One reason why I want to do illustrations like this, besides it being a good exercise, is that I've been unhappy when I look at my portfolio lately. I feel that one reason I haven't gotten an illustration call in a long time is that I don't have any illustrations! I've been doing personal paintings for galleries, and they've taken up my site. I'm taking steps to make more illustrations. Telling a story is fun and important. I wish I hadn't lost sight of that.
I wanted to see if I could do a little editorial illustration in a couple hours before I go to bed. Didn't quite finish. I'll probably wrap it up tomorrow. Overall though, not too happy with it. I think it would be nice to make quick little opinion drawings, and have them look nice. Needs work. The idea behind this one was a commentary on the rampant spread on vampire love in pop culture.
Alllllright. So, I had an idea to do comic book covers just for fun. This would be my idea for the cover of Zatanna #1, July 2010. I have a whole list of books I thought would be fun to make covers for, and this is where I started. I like the character, the magic/witchcraft aspect, there's lots of demons which is a big plus for me, and she lives in San Francisco, big plus! I'm happy with this, I think switching to digital has really opened things up for me. I'm much more inclined to experiment and paint with reckless abandon because I'm not afraid to mess up some part of the painting I like. The way I think about it, it's like a game of 21. When I'm painting with acrylics, if I've got an area of the painting that's a 19, I usually play it safe and stay there.

Source data
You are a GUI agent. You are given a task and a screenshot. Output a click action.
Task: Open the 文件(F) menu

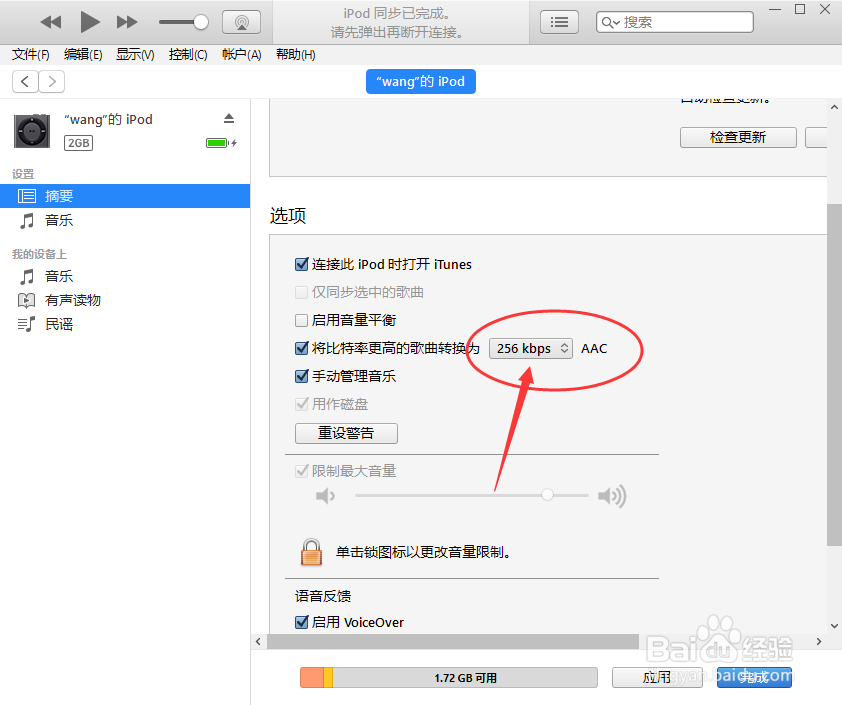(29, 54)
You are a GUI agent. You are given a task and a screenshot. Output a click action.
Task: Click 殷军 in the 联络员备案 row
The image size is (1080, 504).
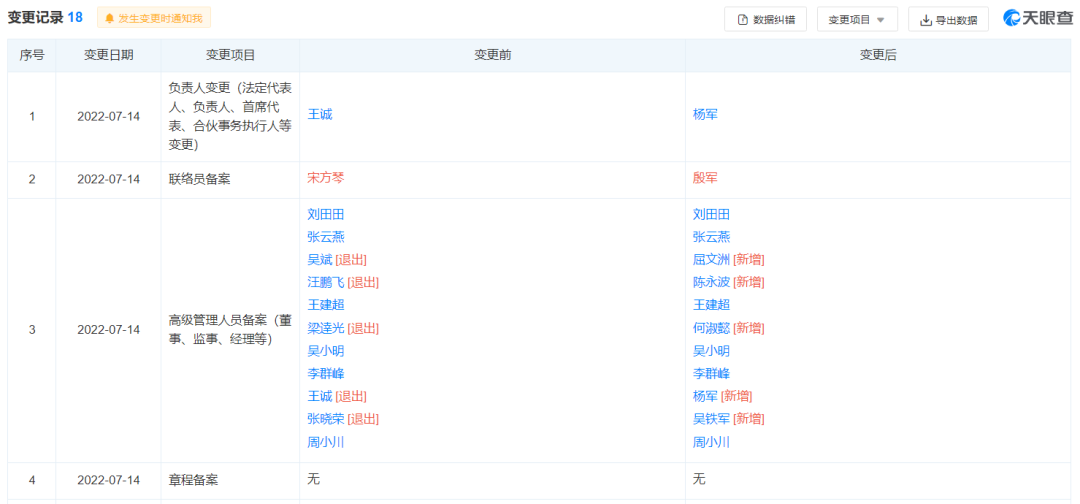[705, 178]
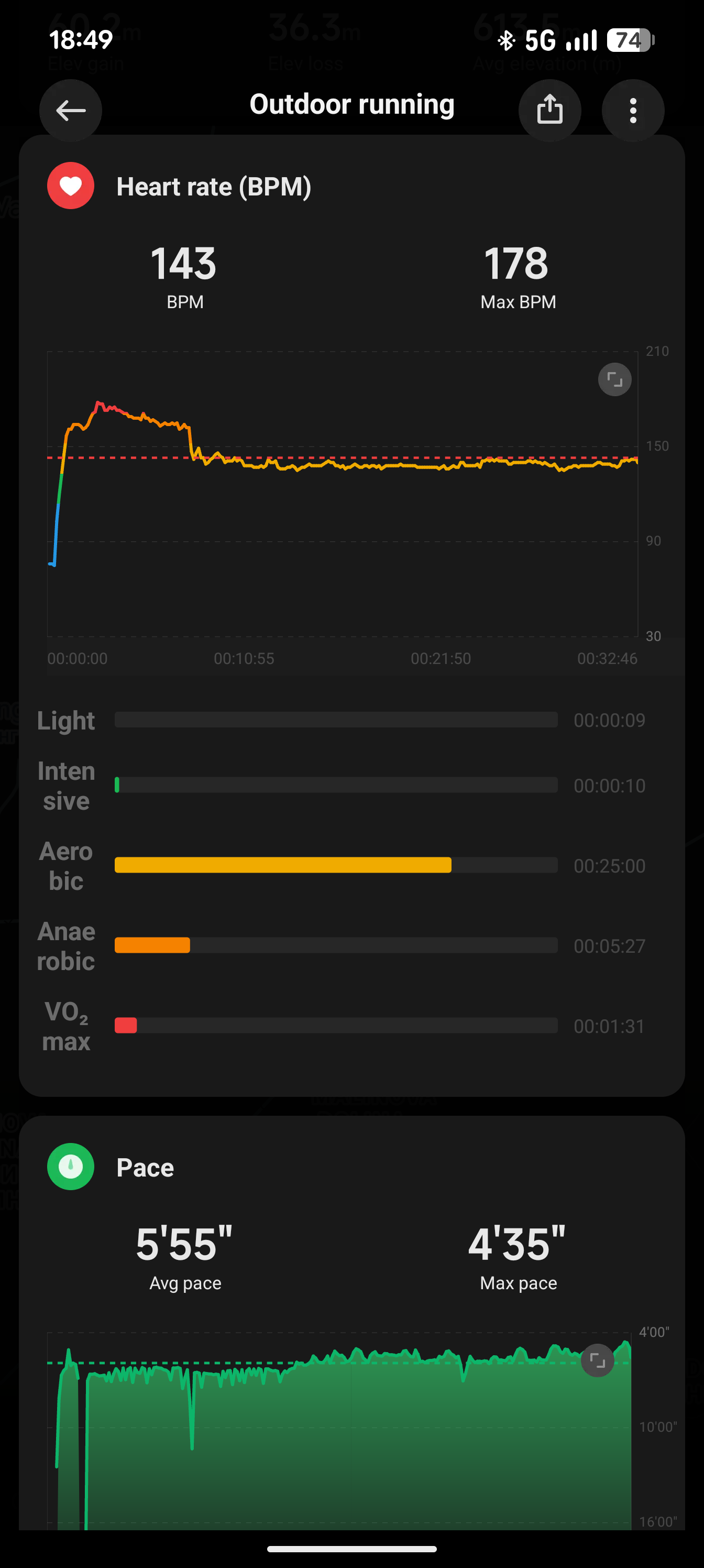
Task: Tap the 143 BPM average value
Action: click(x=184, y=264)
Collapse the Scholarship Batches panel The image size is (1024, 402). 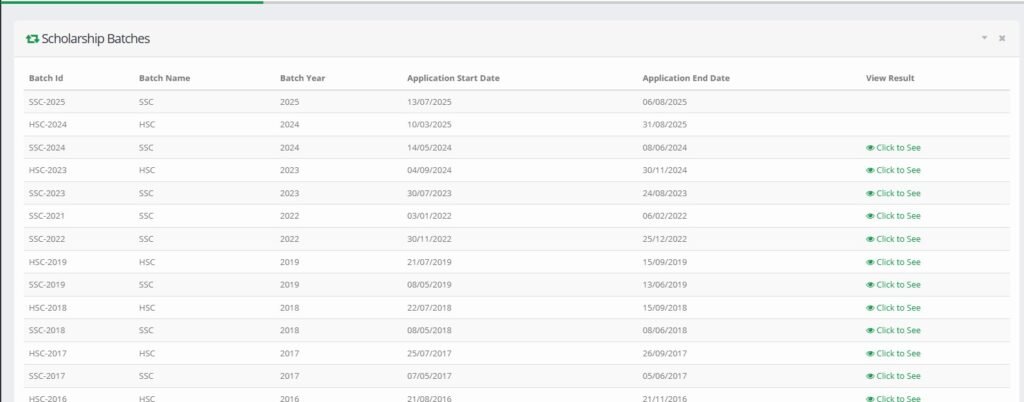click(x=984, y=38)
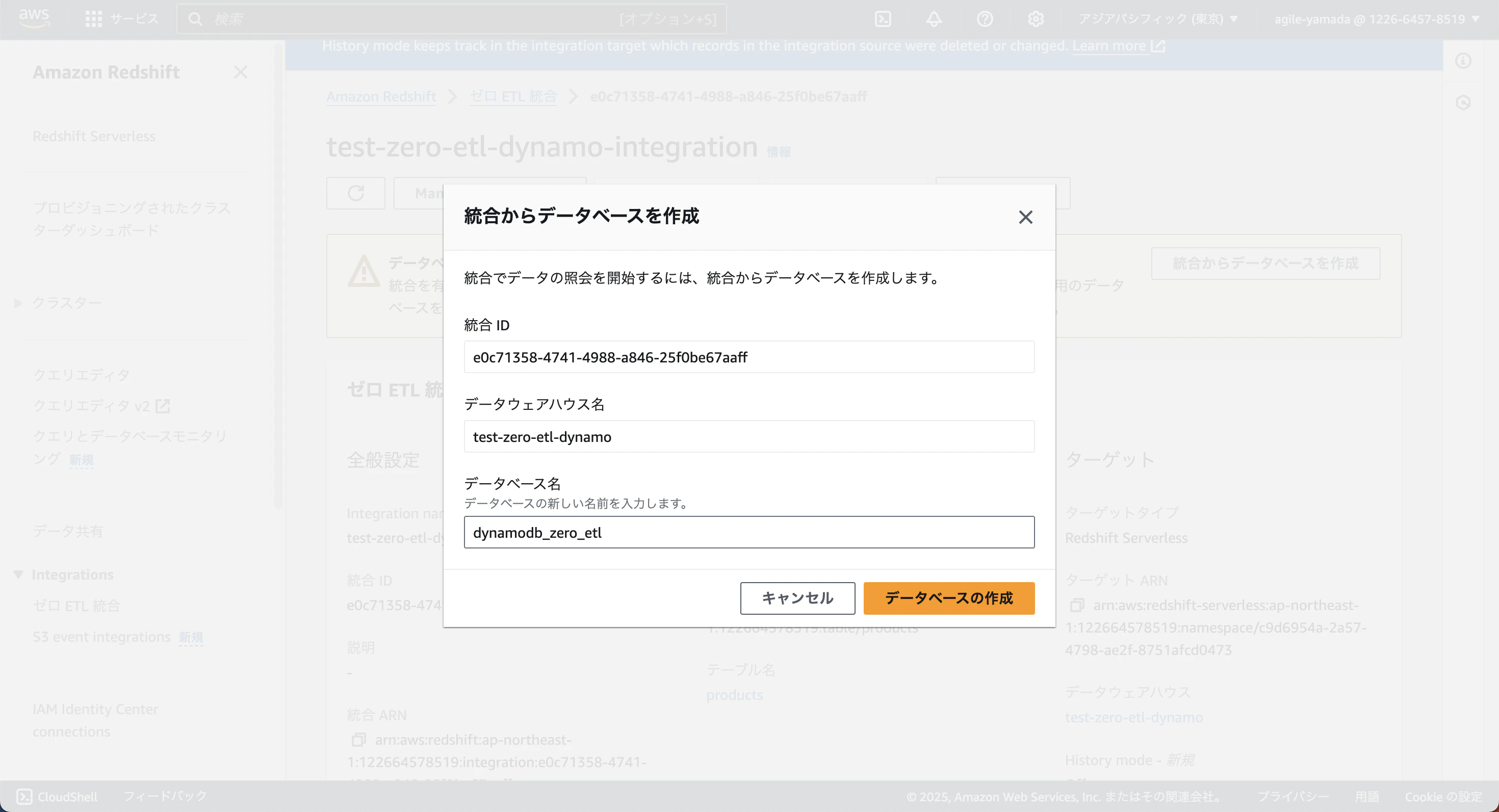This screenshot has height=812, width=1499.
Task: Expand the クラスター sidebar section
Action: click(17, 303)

* TASK INSTRUCTIONS: In the blog passage, which comic book's cover was the first one the writer chose to make? Rely only on the blog passage when responding.

* THE COMPLETED TASK: Zatanna #1, July 2010.